Copy out only the part of the material that opens with the line containing "This screenshot has height=459, width=612." and closes with the line containing "coord(1078,669)", both ends and all requests included. In the answers, scale every click coordinate by 2.15 and round to whole numbers, with halves going up.
[Start Supplied material]
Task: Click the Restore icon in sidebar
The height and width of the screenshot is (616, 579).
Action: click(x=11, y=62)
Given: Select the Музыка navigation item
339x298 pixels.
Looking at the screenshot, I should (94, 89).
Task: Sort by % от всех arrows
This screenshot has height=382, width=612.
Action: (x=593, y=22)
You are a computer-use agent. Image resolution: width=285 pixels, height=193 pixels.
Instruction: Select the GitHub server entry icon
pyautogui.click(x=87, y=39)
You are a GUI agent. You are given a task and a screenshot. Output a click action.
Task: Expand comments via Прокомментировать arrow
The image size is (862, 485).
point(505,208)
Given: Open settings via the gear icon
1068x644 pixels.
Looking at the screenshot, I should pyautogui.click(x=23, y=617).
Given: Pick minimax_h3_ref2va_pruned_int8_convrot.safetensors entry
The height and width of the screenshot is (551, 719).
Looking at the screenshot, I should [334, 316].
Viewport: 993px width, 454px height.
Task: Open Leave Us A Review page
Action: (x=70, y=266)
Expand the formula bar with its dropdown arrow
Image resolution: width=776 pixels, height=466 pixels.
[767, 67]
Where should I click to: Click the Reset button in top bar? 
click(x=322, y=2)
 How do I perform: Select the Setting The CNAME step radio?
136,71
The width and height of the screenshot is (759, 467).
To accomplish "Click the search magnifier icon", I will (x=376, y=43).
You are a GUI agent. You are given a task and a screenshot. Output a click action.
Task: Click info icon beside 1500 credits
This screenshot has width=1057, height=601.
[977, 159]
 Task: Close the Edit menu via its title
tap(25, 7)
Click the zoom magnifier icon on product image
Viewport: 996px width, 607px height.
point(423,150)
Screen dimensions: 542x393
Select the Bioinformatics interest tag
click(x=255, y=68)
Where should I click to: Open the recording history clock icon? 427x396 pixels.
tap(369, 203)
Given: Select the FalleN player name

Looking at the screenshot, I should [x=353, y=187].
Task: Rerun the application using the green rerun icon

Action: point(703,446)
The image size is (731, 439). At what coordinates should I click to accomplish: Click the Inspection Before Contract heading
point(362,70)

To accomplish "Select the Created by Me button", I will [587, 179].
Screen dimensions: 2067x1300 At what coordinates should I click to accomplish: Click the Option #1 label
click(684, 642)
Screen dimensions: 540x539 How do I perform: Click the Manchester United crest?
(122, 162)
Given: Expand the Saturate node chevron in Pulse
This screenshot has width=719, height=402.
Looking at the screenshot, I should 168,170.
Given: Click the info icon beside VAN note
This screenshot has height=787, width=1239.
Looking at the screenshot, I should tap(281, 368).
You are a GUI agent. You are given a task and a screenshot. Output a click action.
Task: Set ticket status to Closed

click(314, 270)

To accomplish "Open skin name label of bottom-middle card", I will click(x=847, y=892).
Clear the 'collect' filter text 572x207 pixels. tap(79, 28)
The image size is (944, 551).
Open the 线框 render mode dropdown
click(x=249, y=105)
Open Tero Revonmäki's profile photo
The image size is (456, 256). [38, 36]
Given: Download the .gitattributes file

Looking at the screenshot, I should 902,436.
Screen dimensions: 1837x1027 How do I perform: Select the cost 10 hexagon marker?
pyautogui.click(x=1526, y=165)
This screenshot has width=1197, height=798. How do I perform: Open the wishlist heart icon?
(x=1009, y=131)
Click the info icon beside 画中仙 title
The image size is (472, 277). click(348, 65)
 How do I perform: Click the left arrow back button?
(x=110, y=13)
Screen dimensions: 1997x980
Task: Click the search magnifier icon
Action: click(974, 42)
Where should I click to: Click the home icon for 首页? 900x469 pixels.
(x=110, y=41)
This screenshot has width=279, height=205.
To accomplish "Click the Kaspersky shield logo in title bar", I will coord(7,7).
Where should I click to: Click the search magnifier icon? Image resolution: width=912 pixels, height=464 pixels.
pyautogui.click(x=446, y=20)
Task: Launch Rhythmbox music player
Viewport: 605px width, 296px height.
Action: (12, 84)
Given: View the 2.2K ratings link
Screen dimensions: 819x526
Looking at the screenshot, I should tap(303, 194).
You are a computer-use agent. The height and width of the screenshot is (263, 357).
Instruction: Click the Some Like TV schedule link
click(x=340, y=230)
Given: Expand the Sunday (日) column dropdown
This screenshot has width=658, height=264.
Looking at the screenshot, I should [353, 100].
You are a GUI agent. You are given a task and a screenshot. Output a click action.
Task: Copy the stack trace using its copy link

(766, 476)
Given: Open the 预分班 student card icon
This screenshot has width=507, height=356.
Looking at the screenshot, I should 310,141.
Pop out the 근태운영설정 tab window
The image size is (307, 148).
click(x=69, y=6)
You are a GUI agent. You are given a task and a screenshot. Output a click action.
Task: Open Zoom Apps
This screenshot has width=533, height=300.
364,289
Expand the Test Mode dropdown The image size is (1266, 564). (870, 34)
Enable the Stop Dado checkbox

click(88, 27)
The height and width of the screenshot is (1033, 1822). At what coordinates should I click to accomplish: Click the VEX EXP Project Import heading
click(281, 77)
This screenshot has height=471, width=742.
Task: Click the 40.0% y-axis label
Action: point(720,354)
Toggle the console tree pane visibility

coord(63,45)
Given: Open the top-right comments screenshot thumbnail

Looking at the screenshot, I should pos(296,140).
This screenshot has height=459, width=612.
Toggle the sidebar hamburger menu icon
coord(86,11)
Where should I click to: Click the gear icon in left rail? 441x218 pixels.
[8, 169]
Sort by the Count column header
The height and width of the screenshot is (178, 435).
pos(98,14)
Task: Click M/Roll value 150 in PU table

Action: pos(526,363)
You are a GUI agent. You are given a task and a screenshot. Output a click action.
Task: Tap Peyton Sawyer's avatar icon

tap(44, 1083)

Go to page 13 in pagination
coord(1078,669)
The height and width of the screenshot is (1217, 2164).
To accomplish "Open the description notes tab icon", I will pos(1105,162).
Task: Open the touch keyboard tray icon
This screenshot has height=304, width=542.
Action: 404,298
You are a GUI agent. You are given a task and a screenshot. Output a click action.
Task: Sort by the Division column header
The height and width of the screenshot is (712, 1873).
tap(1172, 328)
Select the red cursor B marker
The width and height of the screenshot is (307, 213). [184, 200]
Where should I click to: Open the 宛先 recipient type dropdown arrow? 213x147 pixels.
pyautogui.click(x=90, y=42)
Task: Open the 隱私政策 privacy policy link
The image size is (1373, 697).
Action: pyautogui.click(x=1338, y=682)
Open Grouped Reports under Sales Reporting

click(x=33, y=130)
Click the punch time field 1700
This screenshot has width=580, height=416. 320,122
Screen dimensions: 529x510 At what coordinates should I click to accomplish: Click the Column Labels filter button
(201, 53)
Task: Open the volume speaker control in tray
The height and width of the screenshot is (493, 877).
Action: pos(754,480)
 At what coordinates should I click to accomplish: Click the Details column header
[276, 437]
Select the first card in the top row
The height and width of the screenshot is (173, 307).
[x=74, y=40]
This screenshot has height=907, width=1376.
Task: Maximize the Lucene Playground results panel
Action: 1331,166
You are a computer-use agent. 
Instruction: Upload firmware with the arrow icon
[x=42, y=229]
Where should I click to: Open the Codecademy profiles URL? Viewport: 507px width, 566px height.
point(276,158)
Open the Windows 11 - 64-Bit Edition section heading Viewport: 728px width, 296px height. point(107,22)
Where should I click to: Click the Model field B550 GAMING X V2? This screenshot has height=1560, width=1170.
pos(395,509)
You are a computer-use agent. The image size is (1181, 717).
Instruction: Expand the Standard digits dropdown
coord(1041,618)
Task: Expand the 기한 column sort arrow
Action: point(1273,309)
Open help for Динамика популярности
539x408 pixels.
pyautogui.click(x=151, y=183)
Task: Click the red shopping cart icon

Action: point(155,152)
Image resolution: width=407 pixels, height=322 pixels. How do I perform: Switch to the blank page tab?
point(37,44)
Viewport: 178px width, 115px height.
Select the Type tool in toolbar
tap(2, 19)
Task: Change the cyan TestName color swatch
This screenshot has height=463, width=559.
[End Supplied material]
Task output
This screenshot has height=459, width=612.
Toggle the sidebar hamburger menu icon
coord(185,24)
Where should I click to: Click the gear icon in left rail? 441x218 pixels.
[17, 363]
Sort by the Count column header
The height and width of the screenshot is (178, 435).
pos(211,30)
Task: Click M/Roll value 150 in PU table

Action: pos(1131,780)
You are a GUI agent. You are given a task and a screenshot. Output a click action.
Task: Tap Peyton Sawyer's avatar icon

tap(95, 2328)

Go to page 13 in pagination
coord(2318,1438)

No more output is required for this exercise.